How to Design a crowdsourced transcription project

To design a crowdsourced transcription project, start from the data you actually need to extract, not from the images you happen to have. Decide on three things first: the exact output format, the smallest meaningful task, and how you will reconcile disagreement. Everything else — platform, guidelines, recruitment — follows from those decisions. Skipping this scoping step is the single most common reason projects stall at 30% completion.

What output do you actually need?

Write a one-line specification of your final dataset before touching a platform. "A CSV with columns surname, forename, baptism_date, parish" is a usable target; "transcriptions of these registers" is not. The output spec dictates whether you collect structured fields or free text, how you index, and what counts as done.

A useful exercise is to hand-transcribe ten representative pages yourself and put the result in your target format.
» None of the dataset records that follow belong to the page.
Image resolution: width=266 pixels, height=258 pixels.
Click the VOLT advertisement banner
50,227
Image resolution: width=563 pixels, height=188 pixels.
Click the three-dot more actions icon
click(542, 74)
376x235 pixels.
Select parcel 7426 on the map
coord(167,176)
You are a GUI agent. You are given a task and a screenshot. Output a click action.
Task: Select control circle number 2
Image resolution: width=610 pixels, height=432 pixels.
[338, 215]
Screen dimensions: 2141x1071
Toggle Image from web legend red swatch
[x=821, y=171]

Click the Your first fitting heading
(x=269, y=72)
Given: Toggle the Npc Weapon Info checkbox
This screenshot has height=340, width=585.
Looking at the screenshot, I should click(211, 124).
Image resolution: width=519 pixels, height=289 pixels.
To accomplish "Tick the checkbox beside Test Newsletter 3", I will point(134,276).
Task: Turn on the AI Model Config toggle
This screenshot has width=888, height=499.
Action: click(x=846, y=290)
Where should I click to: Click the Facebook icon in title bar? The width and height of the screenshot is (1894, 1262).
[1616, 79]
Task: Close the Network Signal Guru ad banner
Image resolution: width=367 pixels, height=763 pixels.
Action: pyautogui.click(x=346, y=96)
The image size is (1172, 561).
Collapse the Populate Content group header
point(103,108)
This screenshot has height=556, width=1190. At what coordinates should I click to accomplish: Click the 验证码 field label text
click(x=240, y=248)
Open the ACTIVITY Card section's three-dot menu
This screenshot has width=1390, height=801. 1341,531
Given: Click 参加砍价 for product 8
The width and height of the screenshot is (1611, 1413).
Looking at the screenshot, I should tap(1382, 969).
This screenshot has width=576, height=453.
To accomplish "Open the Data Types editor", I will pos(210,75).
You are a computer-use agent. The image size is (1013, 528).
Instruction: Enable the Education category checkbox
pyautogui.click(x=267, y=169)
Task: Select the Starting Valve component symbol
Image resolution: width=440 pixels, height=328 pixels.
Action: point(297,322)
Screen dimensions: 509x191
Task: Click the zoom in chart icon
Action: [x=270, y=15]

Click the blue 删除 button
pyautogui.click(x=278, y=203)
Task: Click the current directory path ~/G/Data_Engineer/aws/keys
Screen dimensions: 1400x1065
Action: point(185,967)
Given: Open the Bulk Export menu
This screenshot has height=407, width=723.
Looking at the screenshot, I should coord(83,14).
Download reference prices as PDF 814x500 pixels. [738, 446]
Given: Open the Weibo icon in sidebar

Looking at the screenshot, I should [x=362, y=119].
You will discover edge cases — struck-through entries, marginalia, illegible dates — that must be handled in your guidelines. Budget a full day for this; it saves weeks later.

How should you size a single task?

The task is the unit a volunteer completes in one sitting. Keep it to 2-5 minutes. Long pages should be subdivided:

text

Dense parish register page  →  one task per ~10 entries
Multi-column ledger         →  one task per column block
Prose letter (2 pages)      →  one task per page side

Smaller tasks raise completion rates and make consensus cheaper, because you compare short strings rather than whole pages. The trade-off is context loss: a volunteer transcribing a single line cannot see the heading. Provide a zoomable full-page view alongside the marked region to mitigate this.

How many independent passes per page?

Plan for three independent transcriptions of each task. Three lets a consensus algorithm break ties; two cannot. The cost is real: at three passes, transcribing 5,000 pages means 15,000 completed tasks.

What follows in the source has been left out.